After finding the line with "Scroll For More (465, 845)", restate it and each remaining line of the material word for word, omitting every picture.
○ ○ ○ ○ ○ ○ ○
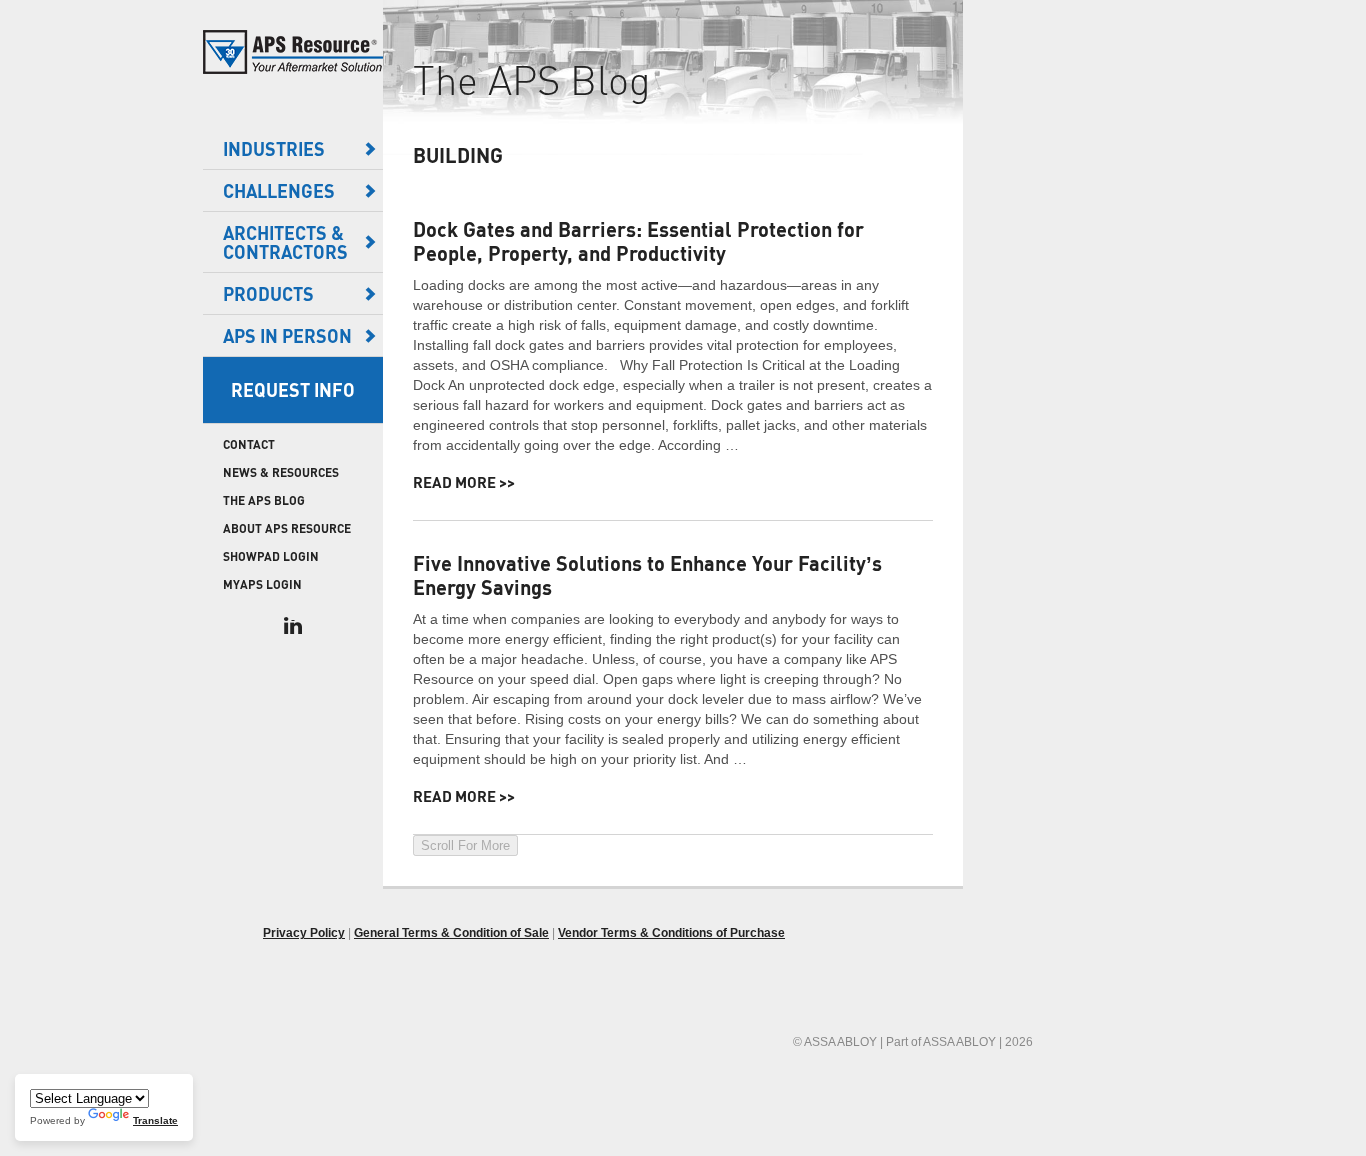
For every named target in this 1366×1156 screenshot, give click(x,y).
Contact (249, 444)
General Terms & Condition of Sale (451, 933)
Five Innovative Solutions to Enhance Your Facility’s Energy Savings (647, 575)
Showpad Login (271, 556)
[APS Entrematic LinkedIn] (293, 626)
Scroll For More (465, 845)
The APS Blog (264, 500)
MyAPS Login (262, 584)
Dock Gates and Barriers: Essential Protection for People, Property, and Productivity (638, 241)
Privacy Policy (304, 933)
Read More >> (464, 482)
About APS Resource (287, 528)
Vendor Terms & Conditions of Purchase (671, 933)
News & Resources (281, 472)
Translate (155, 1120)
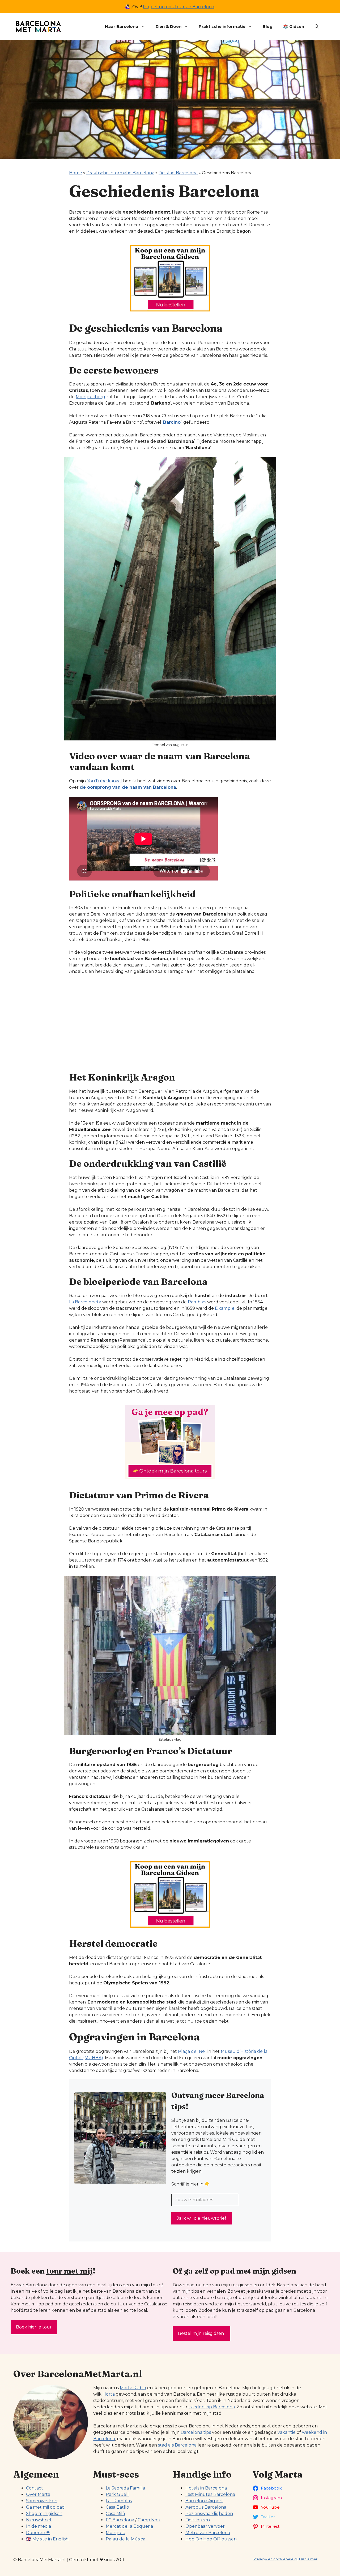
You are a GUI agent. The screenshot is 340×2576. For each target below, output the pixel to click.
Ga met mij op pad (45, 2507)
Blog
○ ○ ○ ○ ○ ○ ○
▶ [REPLY]
Scroll For More (465, 845)
The APS Blog (264, 500)
MyAPS Login (262, 584)
Dock Gates and Barriers: Essential Protection for People, Property, and Productivity (638, 241)
Privacy Policy (304, 933)
Read More >> (464, 482)
About APS Resource (287, 528)
Vendor Terms & Conditions of Purchase (671, 933)
News & Resources (281, 472)
Translate (155, 1120)
You are a GUI agent. The screenshot is 340×2576. For each target below, output the pixel to click.
Ga met mij op pad (45, 2507)
Blog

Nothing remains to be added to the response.